Task item: Your answer must be the exact lines from the one holding "Viewport: 335px width, 249px" through the end of the entries, with no pictures.

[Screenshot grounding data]
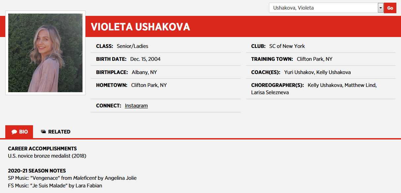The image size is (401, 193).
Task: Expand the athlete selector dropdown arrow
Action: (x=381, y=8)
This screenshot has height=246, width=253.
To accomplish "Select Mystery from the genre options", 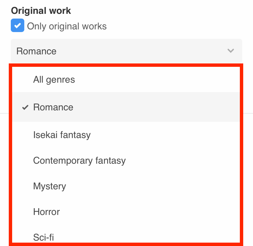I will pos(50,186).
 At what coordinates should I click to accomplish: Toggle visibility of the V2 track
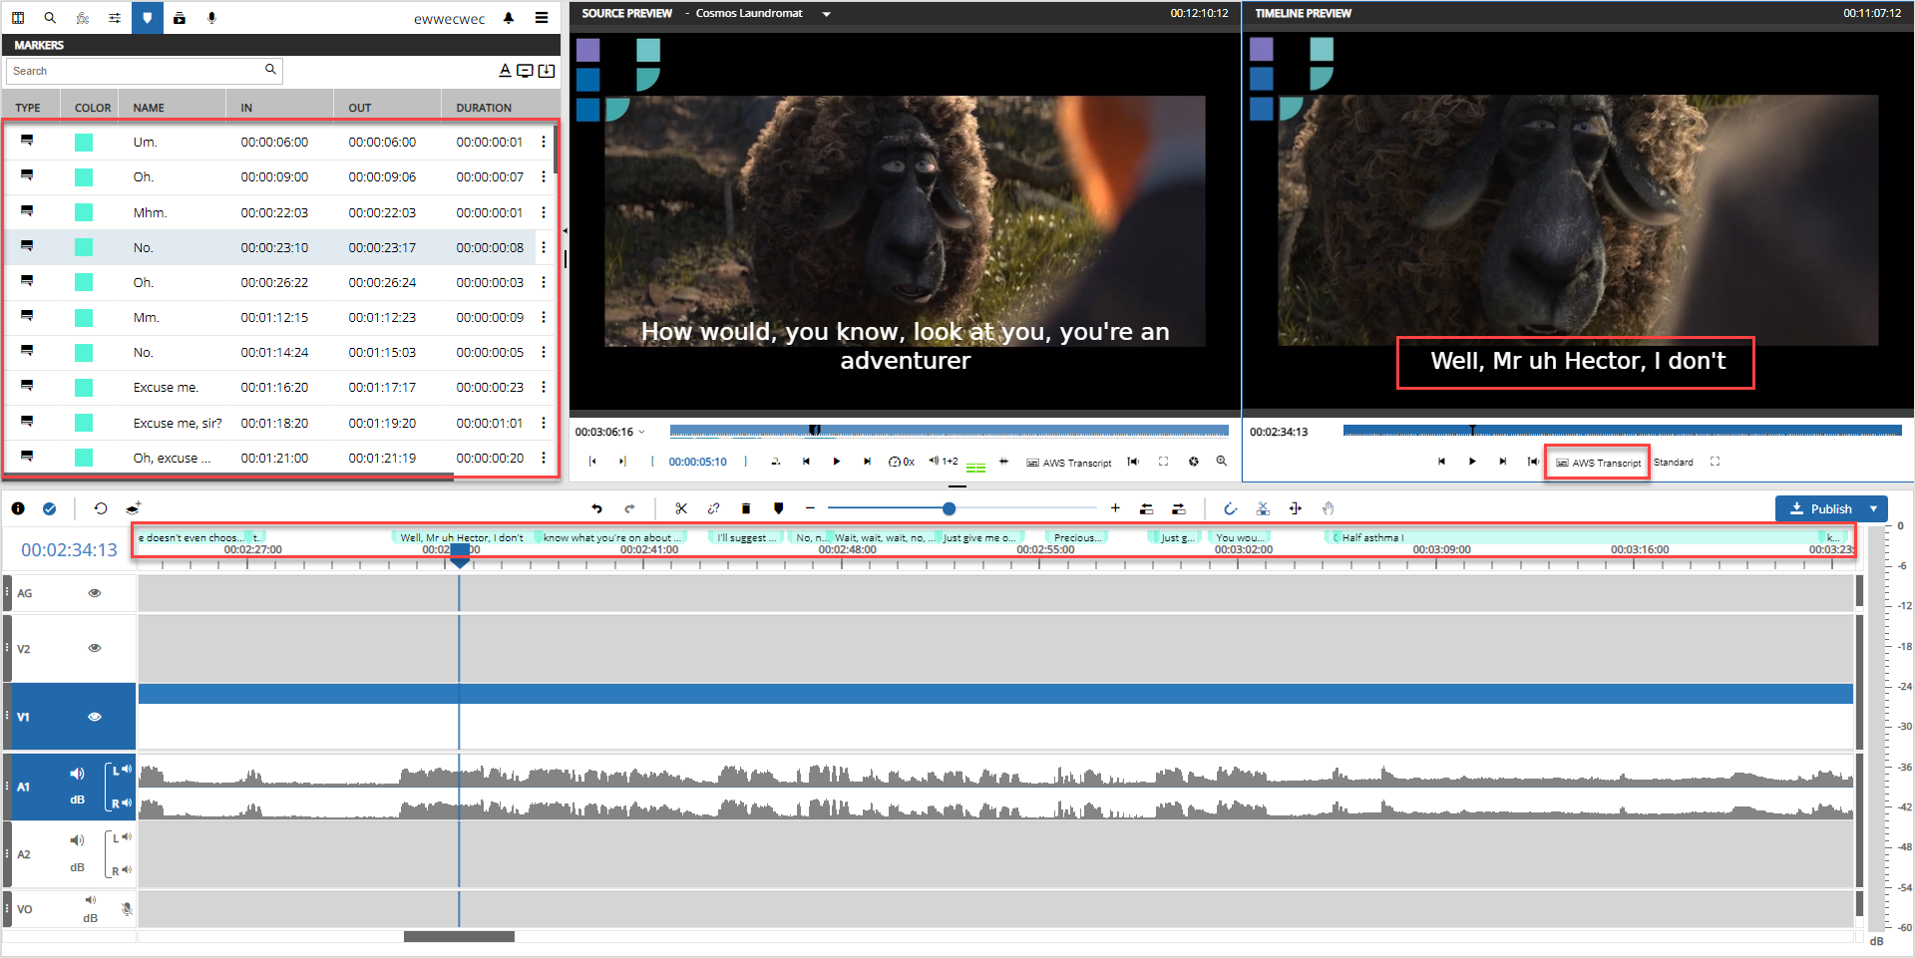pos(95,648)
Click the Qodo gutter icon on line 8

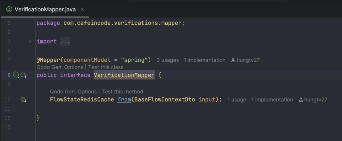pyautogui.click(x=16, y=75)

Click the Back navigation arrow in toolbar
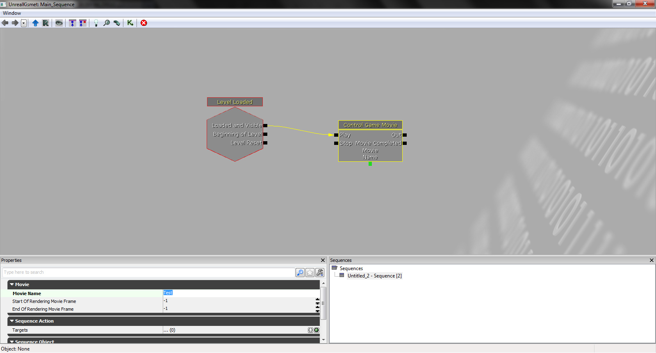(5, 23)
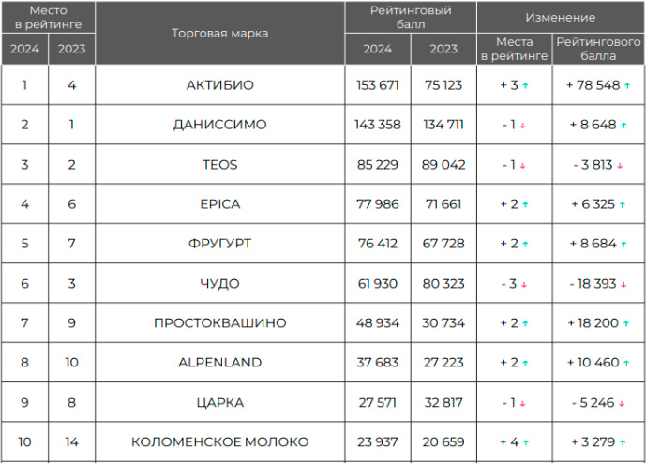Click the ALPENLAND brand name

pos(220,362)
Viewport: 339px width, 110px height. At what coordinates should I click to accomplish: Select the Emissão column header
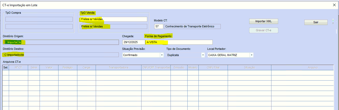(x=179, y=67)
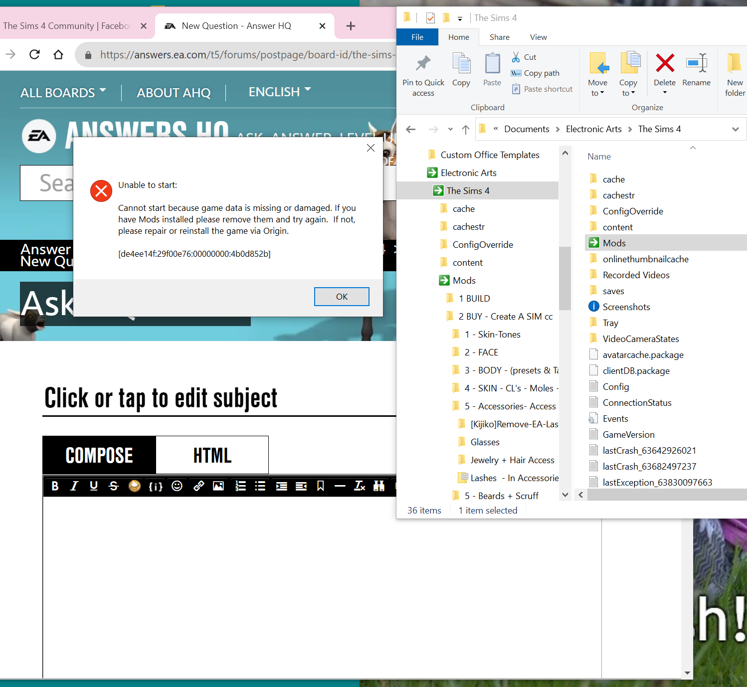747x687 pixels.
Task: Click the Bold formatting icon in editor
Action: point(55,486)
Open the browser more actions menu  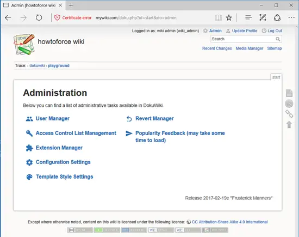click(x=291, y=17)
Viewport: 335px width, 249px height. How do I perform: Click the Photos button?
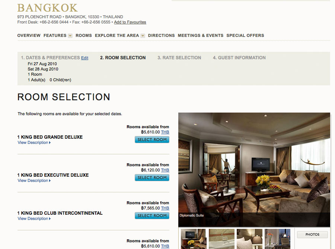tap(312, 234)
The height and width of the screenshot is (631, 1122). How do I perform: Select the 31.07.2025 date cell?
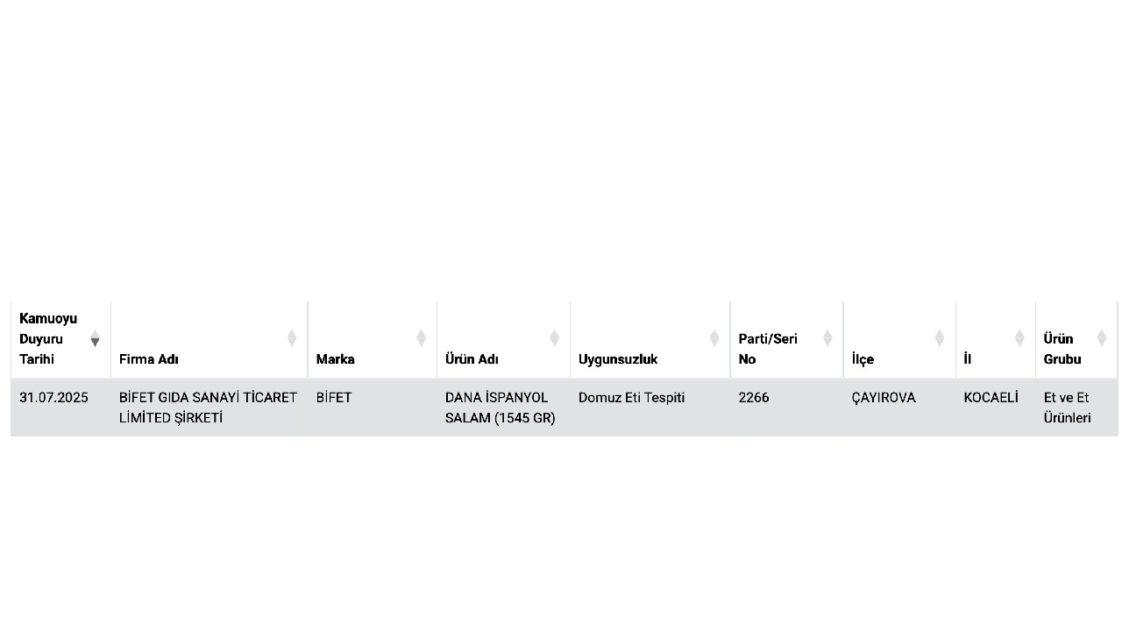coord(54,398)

Solved problem:
Viewport: 335px width, 249px height. How do I perform: Click the Photos button?
tap(312, 234)
The height and width of the screenshot is (631, 1122). How do I perform: Select the 31.07.2025 date cell?
coord(54,398)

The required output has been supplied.